Exercise goal.
The output should be identical to the entries that follow.

Dataset records.
━━━━━━━━━━━━━━━━

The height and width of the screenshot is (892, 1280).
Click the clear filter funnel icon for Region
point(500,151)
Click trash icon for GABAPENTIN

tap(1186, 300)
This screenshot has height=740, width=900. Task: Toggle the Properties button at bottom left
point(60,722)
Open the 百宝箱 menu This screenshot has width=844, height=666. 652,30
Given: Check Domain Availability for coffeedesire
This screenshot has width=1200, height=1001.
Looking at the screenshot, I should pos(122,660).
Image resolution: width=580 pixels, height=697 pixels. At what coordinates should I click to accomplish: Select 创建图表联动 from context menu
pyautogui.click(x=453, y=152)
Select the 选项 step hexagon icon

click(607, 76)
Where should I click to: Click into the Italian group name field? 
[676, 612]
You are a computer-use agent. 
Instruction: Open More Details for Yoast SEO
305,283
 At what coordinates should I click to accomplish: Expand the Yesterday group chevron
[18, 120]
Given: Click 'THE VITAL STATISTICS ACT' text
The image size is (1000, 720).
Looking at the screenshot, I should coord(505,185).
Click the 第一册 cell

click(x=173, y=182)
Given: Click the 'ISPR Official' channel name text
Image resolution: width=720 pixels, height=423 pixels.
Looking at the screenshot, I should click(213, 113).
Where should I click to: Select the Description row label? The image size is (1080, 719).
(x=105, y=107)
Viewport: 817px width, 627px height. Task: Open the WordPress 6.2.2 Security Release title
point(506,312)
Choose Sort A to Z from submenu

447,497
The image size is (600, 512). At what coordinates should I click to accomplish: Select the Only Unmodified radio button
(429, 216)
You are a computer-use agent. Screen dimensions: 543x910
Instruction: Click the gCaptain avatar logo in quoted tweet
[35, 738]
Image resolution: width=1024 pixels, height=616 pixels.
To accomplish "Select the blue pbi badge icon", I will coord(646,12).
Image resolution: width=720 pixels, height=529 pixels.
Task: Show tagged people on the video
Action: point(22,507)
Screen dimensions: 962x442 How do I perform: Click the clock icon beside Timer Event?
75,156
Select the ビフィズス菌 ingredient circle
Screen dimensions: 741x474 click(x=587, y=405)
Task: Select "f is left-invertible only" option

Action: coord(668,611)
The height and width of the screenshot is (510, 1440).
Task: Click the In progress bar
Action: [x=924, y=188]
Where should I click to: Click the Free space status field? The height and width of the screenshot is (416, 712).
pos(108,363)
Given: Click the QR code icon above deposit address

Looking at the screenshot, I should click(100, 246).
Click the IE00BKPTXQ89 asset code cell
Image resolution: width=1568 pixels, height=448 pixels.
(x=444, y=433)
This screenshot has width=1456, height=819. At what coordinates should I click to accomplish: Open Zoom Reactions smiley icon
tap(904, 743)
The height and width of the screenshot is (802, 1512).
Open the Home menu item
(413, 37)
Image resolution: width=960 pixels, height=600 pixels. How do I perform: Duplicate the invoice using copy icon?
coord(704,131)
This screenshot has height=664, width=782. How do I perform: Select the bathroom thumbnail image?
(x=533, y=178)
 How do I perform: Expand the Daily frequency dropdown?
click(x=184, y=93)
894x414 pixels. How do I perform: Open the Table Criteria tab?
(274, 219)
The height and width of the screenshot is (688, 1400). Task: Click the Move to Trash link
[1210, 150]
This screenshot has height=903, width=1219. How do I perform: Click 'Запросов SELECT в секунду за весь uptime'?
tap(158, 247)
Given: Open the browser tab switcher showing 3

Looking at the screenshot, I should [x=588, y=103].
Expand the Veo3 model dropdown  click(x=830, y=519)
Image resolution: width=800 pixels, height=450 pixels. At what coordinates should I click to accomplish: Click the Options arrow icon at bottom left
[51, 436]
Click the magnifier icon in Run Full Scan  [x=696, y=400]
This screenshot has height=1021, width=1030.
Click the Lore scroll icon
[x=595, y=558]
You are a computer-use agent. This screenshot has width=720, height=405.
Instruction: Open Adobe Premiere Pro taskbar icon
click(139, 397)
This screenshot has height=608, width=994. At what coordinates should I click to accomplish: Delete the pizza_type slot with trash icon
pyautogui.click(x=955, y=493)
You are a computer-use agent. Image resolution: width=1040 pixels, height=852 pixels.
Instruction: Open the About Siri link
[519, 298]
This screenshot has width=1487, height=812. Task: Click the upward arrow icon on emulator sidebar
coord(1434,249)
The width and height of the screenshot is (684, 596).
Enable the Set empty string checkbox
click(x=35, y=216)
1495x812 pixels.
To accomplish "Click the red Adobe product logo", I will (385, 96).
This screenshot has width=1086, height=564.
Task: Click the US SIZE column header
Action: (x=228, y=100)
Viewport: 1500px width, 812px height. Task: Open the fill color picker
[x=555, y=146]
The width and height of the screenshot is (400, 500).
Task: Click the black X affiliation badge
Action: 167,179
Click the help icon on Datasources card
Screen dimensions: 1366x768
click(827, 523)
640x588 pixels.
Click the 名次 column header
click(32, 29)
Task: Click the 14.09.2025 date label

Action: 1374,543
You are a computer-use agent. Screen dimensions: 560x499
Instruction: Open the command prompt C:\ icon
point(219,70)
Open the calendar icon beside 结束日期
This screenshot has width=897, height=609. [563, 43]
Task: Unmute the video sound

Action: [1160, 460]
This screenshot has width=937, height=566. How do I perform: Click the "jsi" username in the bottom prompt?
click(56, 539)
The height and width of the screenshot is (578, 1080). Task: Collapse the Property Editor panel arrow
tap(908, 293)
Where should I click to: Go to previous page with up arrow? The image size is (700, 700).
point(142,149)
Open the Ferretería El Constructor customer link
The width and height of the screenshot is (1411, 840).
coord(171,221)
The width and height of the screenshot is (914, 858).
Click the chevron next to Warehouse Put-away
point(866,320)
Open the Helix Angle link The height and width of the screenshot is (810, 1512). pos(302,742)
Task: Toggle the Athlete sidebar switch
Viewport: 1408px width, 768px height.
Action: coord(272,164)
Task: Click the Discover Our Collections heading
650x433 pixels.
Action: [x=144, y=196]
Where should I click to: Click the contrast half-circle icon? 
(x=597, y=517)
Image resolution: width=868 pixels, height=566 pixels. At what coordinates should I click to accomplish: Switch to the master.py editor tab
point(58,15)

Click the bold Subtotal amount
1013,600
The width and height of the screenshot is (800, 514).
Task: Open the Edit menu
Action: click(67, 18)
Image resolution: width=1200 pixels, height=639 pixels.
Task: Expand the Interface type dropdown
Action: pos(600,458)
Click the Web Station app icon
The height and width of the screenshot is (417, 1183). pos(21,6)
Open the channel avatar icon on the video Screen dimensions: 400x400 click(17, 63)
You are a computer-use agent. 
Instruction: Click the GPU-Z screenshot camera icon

━━━━━━━━━━━━━━━━

Response to the exercise.
The height and width of the screenshot is (892, 1280).
Click the clear filter funnel icon for Region
point(500,151)
Click trash icon for GABAPENTIN

tap(1186, 300)
This screenshot has height=740, width=900. Task: Toggle the Properties button at bottom left
point(60,722)
Open the 百宝箱 menu This screenshot has width=844, height=666. 652,30
Given: Check Domain Availability for coffeedesire
This screenshot has width=1200, height=1001.
Looking at the screenshot, I should pos(122,660).
Image resolution: width=580 pixels, height=697 pixels. At what coordinates should I click to accomplish: Select 创建图表联动 from context menu
pyautogui.click(x=453, y=152)
Select the 选项 step hexagon icon

click(607, 76)
Where should I click to: Click into the Italian group name field? 
[676, 612]
You are a computer-use agent. 
Instruction: Open More Details for Yoast SEO
305,283
 At what coordinates should I click to accomplish: Expand the Yesterday group chevron
[18, 120]
Given: Click 'THE VITAL STATISTICS ACT' text
The image size is (1000, 720).
Looking at the screenshot, I should coord(505,185).
Click the 第一册 cell

click(x=173, y=182)
Given: Click the 'ISPR Official' channel name text
Image resolution: width=720 pixels, height=423 pixels.
Looking at the screenshot, I should click(213, 113).
Where should I click to: Select the Description row label? The image size is (1080, 719).
(x=105, y=107)
Viewport: 817px width, 627px height. Task: Open the WordPress 6.2.2 Security Release title
point(506,312)
Choose Sort A to Z from submenu

447,497
The image size is (600, 512). At what coordinates should I click to accomplish: Select the Only Unmodified radio button
(429, 216)
You are a computer-use agent. Screen dimensions: 543x910
Instruction: Click the gCaptain avatar logo in quoted tweet
[35, 738]
Image resolution: width=1024 pixels, height=616 pixels.
To accomplish "Select the blue pbi badge icon", I will coord(646,12).
Image resolution: width=720 pixels, height=529 pixels.
Task: Show tagged people on the video
Action: point(22,507)
Screen dimensions: 962x442 How do I perform: Click the clock icon beside Timer Event?
75,156
Select the ビフィズス菌 ingredient circle
Screen dimensions: 741x474 click(x=587, y=405)
Task: Select "f is left-invertible only" option

Action: coord(668,611)
The height and width of the screenshot is (510, 1440).
Task: Click the In progress bar
Action: [x=924, y=188]
Where should I click to: Click the Free space status field? The height and width of the screenshot is (416, 712).
pos(108,363)
Given: Click the QR code icon above deposit address

Looking at the screenshot, I should click(100, 246).
Click the IE00BKPTXQ89 asset code cell
Image resolution: width=1568 pixels, height=448 pixels.
(x=444, y=433)
This screenshot has width=1456, height=819. At what coordinates should I click to accomplish: Open Zoom Reactions smiley icon
tap(904, 743)
The height and width of the screenshot is (802, 1512).
Open the Home menu item
(413, 37)
Image resolution: width=960 pixels, height=600 pixels. How do I perform: Duplicate the invoice using copy icon?
coord(704,131)
This screenshot has height=664, width=782. How do I perform: Select the bathroom thumbnail image?
(x=533, y=178)
 How do I perform: Expand the Daily frequency dropdown?
click(x=184, y=93)
894x414 pixels. How do I perform: Open the Table Criteria tab?
(274, 219)
The height and width of the screenshot is (688, 1400). Task: Click the Move to Trash link
[1210, 150]
This screenshot has height=903, width=1219. How do I perform: Click 'Запросов SELECT в секунду за весь uptime'?
tap(158, 247)
Given: Open the browser tab switcher showing 3

Looking at the screenshot, I should [x=588, y=103].
Expand the Veo3 model dropdown  click(x=830, y=519)
Image resolution: width=800 pixels, height=450 pixels. At what coordinates should I click to accomplish: Click the Options arrow icon at bottom left
[51, 436]
Click the magnifier icon in Run Full Scan  [x=696, y=400]
This screenshot has height=1021, width=1030.
Click the Lore scroll icon
[x=595, y=558]
You are a computer-use agent. This screenshot has width=720, height=405.
Instruction: Open Adobe Premiere Pro taskbar icon
click(139, 397)
This screenshot has height=608, width=994. At what coordinates should I click to accomplish: Delete the pizza_type slot with trash icon
pyautogui.click(x=955, y=493)
You are a computer-use agent. Image resolution: width=1040 pixels, height=852 pixels.
Instruction: Open the About Siri link
[519, 298]
This screenshot has width=1487, height=812. Task: Click the upward arrow icon on emulator sidebar
coord(1434,249)
The width and height of the screenshot is (684, 596).
Enable the Set empty string checkbox
click(x=35, y=216)
1495x812 pixels.
To accomplish "Click the red Adobe product logo", I will (385, 96).
This screenshot has width=1086, height=564.
Task: Click the US SIZE column header
Action: (x=228, y=100)
Viewport: 1500px width, 812px height. Task: Open the fill color picker
[x=555, y=146]
The width and height of the screenshot is (400, 500).
Task: Click the black X affiliation badge
Action: 167,179
Click the help icon on Datasources card
Screen dimensions: 1366x768
click(827, 523)
640x588 pixels.
Click the 名次 column header
click(32, 29)
Task: Click the 14.09.2025 date label

Action: 1374,543
You are a computer-use agent. Screen dimensions: 560x499
Instruction: Open the command prompt C:\ icon
point(219,70)
Open the calendar icon beside 结束日期
This screenshot has width=897, height=609. [563, 43]
Task: Unmute the video sound

Action: [1160, 460]
This screenshot has width=937, height=566. How do I perform: Click the "jsi" username in the bottom prompt?
click(56, 539)
The height and width of the screenshot is (578, 1080). Task: Collapse the Property Editor panel arrow
tap(908, 293)
Where should I click to: Go to previous page with up arrow? The image size is (700, 700).
point(142,149)
Open the Ferretería El Constructor customer link
The width and height of the screenshot is (1411, 840).
coord(171,221)
The width and height of the screenshot is (914, 858).
Click the chevron next to Warehouse Put-away
point(866,320)
Open the Helix Angle link The height and width of the screenshot is (810, 1512). pos(302,742)
Task: Toggle the Athlete sidebar switch
Viewport: 1408px width, 768px height.
Action: coord(272,164)
Task: Click the Discover Our Collections heading
650x433 pixels.
Action: [x=144, y=196]
Where should I click to: Click the contrast half-circle icon? 
(x=597, y=517)
Image resolution: width=868 pixels, height=566 pixels. At what coordinates should I click to accomplish: Switch to the master.py editor tab
point(58,15)

Click the bold Subtotal amount
1013,600
The width and height of the screenshot is (800, 514).
Task: Open the Edit menu
Action: click(67, 18)
Image resolution: width=1200 pixels, height=639 pixels.
Task: Expand the Interface type dropdown
Action: pos(600,458)
Click the Web Station app icon
The height and width of the screenshot is (417, 1183). pos(21,6)
Open the channel avatar icon on the video Screen dimensions: 400x400 click(17, 63)
You are a computer-use agent. 
Instruction: Click the GPU-Z screenshot camera icon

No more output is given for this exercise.